Grassroots campaign group, Nordic Model Now! (NMN) today launches a handbook for universities setting out a holistic approach to supporting students caught up in the sex industry.
“This is, unfortunately, a very timely, necessary and probably life-saving handbook. For any student thinking of getting involved in the so-called sex industry, read this handbook first. For any university staff thinking of encouraging their students to get involved in this form of coercive exploitation, read it twice.” – Peter Jenkins, higher education student counsellor.
Today’s publication of the handbook is timely given the recent publicity and outrage over Durham University offering students and staff training that normalises the sex industry. It should be noted that this training was run by a team from the University of Leicester that obtained ESRC funding for a two-year project to roll their student ‘sex work’ toolkit out to other universities in the UK.
NMN developed the handbook in response to this and widespread concerns that Leicester’s approach will encourage young female students especially to experiment with prostitution, exposing them to trauma and other harms, and will confuse students’ understanding of sexual consent and exacerbate the worrying prevalence of sexual harassment, misconduct and abuse on university campuses. There is also evidence that Leicester failed to comply with the Public Sector Equality Duty when developing its toolkit.
Key points covered in the NMN handbook:
1. A realistic understanding of the sex industry in sometimes harrowing detail, the short- and long-term impact of involvement within it, and detailed advice about how best to support students who are caught up in it.

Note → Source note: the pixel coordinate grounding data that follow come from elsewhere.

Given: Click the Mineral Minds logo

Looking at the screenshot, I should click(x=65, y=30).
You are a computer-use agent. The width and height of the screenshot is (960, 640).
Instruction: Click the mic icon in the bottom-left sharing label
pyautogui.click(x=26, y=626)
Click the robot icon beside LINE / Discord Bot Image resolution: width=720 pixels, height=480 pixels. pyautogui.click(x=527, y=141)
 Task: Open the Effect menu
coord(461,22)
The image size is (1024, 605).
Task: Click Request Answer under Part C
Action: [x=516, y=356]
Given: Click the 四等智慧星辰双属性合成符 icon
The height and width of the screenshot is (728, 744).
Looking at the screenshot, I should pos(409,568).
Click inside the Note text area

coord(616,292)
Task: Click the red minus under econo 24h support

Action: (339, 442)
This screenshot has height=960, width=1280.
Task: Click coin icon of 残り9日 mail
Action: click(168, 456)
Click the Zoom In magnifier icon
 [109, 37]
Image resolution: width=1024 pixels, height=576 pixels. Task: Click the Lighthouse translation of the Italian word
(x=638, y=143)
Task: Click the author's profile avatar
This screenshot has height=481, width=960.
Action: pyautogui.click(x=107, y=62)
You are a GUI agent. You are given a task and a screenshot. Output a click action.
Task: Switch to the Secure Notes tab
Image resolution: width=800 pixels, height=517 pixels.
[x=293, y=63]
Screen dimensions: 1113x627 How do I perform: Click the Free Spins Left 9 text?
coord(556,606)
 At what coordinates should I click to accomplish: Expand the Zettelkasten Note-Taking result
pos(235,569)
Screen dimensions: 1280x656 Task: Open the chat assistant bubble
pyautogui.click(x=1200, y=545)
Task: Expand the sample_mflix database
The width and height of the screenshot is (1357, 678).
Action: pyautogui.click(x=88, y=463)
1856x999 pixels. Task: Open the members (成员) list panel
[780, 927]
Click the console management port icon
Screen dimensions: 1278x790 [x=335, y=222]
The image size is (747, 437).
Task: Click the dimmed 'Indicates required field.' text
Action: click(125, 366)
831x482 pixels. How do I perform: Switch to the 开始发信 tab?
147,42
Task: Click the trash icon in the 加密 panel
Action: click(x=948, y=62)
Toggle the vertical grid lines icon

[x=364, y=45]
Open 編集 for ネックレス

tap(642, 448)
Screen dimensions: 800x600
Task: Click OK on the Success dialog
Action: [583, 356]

2. The overarching aim should be that no student has to resort to the sex industry because of a lack of other options.
3. Any policy around the sex industry must be considered an integral part of the wider response to combating sexism and sexual harassment and abuse in the university community.
4. Discussion of universities’ responsibilities under the Equality Act 2010 and its Public Sector Equality Duty and how these apply to policy work around the sex industry.
The handbook is available as a free download and printed copies are available to buy from the NMN website shop, with a discount code for students. NMN plans to send a printed copy to every university in the UK.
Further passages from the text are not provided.